**WRITTEN PROBLEM**
Rewrite the listing from the line that has "You are a computer-use" through the line that has "[x=34, y=38]", replacing "GUI agent" with "interface agent" and changing nothing else. Return only those lines.

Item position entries
= = =

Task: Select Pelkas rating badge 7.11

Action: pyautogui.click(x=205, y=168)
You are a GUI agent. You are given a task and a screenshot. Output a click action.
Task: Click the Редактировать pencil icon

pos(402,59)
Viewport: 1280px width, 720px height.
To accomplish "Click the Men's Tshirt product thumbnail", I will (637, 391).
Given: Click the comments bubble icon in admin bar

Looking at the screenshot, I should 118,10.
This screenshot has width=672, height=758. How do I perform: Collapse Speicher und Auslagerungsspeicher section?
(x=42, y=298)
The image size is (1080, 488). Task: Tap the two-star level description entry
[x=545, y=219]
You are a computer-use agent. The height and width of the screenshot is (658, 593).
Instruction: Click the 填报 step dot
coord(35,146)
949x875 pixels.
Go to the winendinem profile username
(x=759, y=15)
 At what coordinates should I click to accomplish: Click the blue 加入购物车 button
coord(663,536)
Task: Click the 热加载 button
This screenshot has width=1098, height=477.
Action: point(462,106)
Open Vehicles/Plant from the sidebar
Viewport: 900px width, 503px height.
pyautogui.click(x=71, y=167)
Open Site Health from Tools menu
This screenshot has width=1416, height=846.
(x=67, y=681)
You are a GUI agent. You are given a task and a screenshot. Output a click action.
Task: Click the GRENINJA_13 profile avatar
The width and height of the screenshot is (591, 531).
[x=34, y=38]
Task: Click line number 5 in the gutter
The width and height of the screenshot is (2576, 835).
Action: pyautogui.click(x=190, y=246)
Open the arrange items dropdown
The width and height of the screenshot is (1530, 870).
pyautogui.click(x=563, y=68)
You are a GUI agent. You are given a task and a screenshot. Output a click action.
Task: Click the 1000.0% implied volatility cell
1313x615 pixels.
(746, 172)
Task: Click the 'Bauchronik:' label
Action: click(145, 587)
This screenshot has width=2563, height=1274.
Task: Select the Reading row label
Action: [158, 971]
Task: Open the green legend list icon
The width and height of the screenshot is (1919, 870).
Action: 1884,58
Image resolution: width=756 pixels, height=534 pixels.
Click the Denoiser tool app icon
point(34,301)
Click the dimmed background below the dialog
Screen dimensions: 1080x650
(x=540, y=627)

= = =

**IN RESPONSE**
You are a computer-use agent. The height and width of the screenshot is (658, 593).
Instruction: Click the 填报 step dot
coord(35,146)
949x875 pixels.
Go to the winendinem profile username
(x=759, y=15)
 At what coordinates should I click to accomplish: Click the blue 加入购物车 button
coord(663,536)
Task: Click the 热加载 button
This screenshot has width=1098, height=477.
Action: point(462,106)
Open Vehicles/Plant from the sidebar
Viewport: 900px width, 503px height.
pyautogui.click(x=71, y=167)
Open Site Health from Tools menu
This screenshot has width=1416, height=846.
(x=67, y=681)
You are a interface agent. You are given a task and a screenshot. Output a click action.
Task: Click the GRENINJA_13 profile avatar
The width and height of the screenshot is (591, 531).
[x=34, y=38]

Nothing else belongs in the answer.